米国証券取引委員会(SEC)がトークン化証券に関する「イノベーション免除」を延期し、新規公開規則に関する会合もキャンセルしたことを受け、Bullish(BLSH)、Coinbase(COIN)、Circle(CRCL)などトークン化に注力する企業の株価が金曜日の取引で軟調に推移した。
長く期待されてきた米国の規制イニシアチブのさらなる遅延は、暗号資産業界の伝統的証券市場への拡大に対する投資家のセンチメントを冷やし、トークン化関連銘柄に下押し圧力をかけている。

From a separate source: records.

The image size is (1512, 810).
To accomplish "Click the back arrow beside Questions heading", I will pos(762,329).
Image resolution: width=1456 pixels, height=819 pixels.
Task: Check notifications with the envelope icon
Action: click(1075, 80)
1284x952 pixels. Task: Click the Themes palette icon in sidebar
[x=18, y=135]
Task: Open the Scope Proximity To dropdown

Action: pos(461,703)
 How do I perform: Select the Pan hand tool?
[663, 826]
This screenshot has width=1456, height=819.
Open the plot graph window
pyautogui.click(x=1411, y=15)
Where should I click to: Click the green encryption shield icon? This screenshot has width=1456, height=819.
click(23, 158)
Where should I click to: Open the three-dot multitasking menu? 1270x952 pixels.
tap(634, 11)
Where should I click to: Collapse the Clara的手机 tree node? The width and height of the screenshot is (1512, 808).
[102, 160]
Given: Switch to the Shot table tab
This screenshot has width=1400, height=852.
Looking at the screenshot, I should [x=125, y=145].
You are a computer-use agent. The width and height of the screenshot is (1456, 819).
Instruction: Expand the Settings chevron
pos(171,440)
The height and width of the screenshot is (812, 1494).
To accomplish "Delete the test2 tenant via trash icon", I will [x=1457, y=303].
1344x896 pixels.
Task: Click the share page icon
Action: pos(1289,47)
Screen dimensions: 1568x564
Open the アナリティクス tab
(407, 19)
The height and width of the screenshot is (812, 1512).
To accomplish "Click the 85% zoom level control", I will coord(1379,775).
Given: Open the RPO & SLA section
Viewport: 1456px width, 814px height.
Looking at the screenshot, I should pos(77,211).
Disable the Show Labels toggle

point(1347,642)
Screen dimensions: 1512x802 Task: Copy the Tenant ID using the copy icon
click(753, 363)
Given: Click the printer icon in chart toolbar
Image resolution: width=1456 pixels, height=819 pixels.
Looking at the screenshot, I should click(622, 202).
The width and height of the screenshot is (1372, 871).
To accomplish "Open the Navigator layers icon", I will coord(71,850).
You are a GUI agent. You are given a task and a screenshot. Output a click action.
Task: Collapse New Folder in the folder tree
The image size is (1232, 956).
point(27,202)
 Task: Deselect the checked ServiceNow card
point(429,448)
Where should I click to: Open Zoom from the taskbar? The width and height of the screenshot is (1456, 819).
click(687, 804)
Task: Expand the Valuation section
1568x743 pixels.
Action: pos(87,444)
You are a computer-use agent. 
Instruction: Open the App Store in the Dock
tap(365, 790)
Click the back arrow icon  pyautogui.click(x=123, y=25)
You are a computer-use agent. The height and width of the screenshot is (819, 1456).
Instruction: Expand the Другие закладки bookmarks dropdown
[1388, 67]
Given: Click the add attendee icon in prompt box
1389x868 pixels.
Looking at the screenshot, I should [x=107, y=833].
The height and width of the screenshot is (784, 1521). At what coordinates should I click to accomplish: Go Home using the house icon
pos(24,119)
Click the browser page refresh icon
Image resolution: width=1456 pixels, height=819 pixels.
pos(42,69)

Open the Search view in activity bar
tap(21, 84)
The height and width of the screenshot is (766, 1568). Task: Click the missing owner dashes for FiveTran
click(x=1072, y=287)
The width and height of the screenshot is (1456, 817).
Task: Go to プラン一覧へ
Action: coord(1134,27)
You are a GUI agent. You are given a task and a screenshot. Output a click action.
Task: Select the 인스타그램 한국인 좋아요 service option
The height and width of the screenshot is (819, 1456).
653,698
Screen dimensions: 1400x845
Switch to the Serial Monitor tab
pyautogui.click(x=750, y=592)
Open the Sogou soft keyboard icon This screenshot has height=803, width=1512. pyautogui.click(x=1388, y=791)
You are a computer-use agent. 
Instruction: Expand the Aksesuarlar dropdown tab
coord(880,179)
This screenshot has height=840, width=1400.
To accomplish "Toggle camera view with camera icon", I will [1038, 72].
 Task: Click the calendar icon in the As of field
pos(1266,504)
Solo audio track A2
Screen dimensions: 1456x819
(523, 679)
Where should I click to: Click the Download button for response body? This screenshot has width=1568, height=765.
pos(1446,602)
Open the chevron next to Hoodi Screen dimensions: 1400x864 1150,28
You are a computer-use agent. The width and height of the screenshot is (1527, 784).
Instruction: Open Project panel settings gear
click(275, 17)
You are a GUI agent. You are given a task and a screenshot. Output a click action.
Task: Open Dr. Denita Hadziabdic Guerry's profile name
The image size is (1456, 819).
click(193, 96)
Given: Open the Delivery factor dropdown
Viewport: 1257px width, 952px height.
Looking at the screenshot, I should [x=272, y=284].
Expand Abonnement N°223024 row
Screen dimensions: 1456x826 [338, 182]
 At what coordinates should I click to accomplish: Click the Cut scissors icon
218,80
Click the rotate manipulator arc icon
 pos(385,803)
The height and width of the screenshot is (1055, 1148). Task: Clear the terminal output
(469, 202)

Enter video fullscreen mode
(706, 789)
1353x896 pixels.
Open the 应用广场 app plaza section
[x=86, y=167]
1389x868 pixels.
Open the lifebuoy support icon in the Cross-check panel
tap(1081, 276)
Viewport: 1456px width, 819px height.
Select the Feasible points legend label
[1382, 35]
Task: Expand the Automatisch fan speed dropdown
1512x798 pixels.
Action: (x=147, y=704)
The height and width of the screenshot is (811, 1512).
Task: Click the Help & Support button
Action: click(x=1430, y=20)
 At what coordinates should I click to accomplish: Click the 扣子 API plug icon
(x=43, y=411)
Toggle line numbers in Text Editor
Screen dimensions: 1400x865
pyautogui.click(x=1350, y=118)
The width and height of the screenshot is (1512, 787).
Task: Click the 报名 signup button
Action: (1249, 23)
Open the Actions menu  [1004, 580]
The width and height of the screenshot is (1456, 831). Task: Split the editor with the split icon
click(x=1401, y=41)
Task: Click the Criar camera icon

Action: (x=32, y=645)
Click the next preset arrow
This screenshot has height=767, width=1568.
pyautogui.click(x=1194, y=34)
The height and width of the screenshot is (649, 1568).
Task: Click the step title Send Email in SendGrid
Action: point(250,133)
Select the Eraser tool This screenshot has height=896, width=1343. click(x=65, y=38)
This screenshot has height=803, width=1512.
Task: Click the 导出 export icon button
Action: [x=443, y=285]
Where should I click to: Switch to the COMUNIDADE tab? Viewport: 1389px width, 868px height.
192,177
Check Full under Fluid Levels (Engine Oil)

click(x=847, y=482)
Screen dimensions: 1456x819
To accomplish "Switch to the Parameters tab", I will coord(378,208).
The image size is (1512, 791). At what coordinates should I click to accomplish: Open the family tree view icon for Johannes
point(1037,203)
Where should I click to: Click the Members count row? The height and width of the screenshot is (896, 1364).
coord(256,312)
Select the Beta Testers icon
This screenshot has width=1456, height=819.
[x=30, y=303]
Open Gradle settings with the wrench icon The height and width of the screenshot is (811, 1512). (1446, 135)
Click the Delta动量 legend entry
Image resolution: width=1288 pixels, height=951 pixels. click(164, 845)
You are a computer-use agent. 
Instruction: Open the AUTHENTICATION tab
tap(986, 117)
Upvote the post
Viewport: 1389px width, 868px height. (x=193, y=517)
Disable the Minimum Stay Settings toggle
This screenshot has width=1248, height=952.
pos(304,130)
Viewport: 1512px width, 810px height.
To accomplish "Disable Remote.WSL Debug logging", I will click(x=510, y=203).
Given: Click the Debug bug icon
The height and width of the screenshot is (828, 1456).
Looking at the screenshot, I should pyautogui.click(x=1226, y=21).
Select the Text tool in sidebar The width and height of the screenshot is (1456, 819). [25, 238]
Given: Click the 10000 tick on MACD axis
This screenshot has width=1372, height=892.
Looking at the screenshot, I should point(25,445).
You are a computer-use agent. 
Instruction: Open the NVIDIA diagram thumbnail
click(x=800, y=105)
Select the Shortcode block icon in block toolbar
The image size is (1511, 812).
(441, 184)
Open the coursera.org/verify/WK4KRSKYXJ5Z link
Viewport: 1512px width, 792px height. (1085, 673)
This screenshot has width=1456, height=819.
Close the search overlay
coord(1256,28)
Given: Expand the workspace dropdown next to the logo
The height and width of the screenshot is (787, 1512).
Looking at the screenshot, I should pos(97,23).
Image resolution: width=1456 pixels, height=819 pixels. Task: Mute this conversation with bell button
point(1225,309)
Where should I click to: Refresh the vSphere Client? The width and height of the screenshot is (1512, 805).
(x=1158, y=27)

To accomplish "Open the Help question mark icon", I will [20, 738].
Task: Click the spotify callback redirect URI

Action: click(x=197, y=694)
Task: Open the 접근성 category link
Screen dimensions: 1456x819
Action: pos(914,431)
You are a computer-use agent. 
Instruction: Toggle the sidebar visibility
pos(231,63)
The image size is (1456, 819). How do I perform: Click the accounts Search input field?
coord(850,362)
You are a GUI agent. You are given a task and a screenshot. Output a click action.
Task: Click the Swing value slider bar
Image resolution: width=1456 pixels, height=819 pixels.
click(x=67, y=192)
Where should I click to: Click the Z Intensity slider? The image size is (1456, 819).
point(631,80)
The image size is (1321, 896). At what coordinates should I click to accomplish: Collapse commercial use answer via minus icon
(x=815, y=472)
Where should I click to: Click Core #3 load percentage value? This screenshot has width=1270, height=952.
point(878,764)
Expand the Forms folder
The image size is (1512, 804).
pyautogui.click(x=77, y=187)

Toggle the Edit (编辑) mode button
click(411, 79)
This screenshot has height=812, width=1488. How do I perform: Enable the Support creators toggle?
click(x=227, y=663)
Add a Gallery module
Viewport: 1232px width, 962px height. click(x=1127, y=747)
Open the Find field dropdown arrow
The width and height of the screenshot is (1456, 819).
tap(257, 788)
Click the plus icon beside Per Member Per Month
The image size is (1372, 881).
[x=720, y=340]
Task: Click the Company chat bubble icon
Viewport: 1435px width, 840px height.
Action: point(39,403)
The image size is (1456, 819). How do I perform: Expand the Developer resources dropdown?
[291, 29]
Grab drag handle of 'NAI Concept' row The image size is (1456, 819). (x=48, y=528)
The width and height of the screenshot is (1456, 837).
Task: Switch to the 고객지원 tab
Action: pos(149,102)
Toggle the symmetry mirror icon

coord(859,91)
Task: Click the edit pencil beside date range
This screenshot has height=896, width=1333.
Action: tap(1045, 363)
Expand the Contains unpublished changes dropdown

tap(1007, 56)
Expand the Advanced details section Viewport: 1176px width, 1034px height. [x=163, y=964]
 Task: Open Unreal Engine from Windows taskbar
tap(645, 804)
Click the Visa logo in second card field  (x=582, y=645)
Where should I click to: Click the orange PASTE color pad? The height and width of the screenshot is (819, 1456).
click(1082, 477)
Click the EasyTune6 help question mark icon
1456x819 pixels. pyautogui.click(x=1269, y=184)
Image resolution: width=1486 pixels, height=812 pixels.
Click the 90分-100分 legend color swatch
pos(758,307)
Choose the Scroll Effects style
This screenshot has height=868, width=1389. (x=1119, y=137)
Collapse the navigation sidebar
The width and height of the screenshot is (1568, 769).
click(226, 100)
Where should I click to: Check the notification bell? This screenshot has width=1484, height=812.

Bullishの株価は早朝取引で約8%下落し、四半期決算発表後の上昇を帳消しにした。同社は暗号資産プラットフォームであるCoinDeskを傘下に持ち、トークン化証券の発行・管理向けインフラ整備の一環としてトランスファーエージェントのEquinitiを買収している。ブロックチェーンベースのレンダーであるFigure(FIGR)も、決算後の上昇を反転させ、木曜日の高値から約9%下落した。
一方、独自のトークン化株式の提供を目指し、拠点をオフショアのアブダビに移した暗号資産取引所のCoinbaseは2%の下落となった。ステーブルコイン発行企業のCircleも約4%値を下げている。CircleはUSDCに加え、約30億ドル相当を保有するUSYCトークン化トレジャリープロダクトも運営している。
Securitize(SECZ)は、BlackRockのトークン化パートナーでありBUIDLトークン化トレジャリーファンドの発行者だが、木曜日に決算予想未達を受けて27%急落。その後、取引開始時に5%ほど下落したものの徐々に持ち直している。
これらの株価の動きは、CoinDeskが木曜遅くに報じた、SECが期待されていた「イノベーション免除」のさらなる延期を予定しているとの報告を受けたものだ。イノベーション免除はトークン化証券の取引を企業が容易に提供できるようにする措置とされており、ホワイトハウスやウォール街からの法的根拠や市場影響に関する懸念が計画の遅れを招いている。
不透明感はこれにとどまらず、SECは金曜日に予定していた特定の暗号資産に関連する投資契約向けのカスタマイズされた提供体制設置の是非を審議する委員会会合もキャンセルした。
影響は株式市場に限らない。イノベーション免除は分散型金融(DeFi)プラットフォームの取引に対する規制緩和も期待されていたため、この遅れは上場トークン化企業の枠を超えて広がっている。分散型取引所のネイティブトークンであるUniswap(UNI)は、過去24時間で7%下落し、CoinDesk 20指数において金曜日および週内最弱銘柄となった。
比較として、ナスダック100指数、S&P 500指数、ビットコイン(BTC)62,759.31ドルは取引時間中ほぼ横ばいで推移した。
「スピードバンプ」でありトークン化の終焉ではない
Clear Streetのマネージングディレクター兼シニアアナリスト、Owen Lauは今回の後退が米国のトークン化推進のタイムラインを遅らせる可能性はあるものの、中長期的な成長トレンドを必ずしも覆すものではないと指摘している。
「トークン化のテーマはスピードバンプにぶつかったが、根底にある勢いは変わらない」とLau氏は述べた。
CoinbaseとBullishはすでにトークン化株式の提供方法を模索しており、ナスダックやニューヨーク証券取引所といった既存の取引所も24時間取引に対応したインフラ整備に取り組んでいるとLau氏は付け加えた。
より大きな課題は規制当局がこれらの計画をいかに迅速に許可できるかであり、とりわけCLARITY法案やSECの法的権限を巡る議論がある中、今回の遅延はトークン化の普及をさらに長期化させる可能性があるとLau氏は説明した。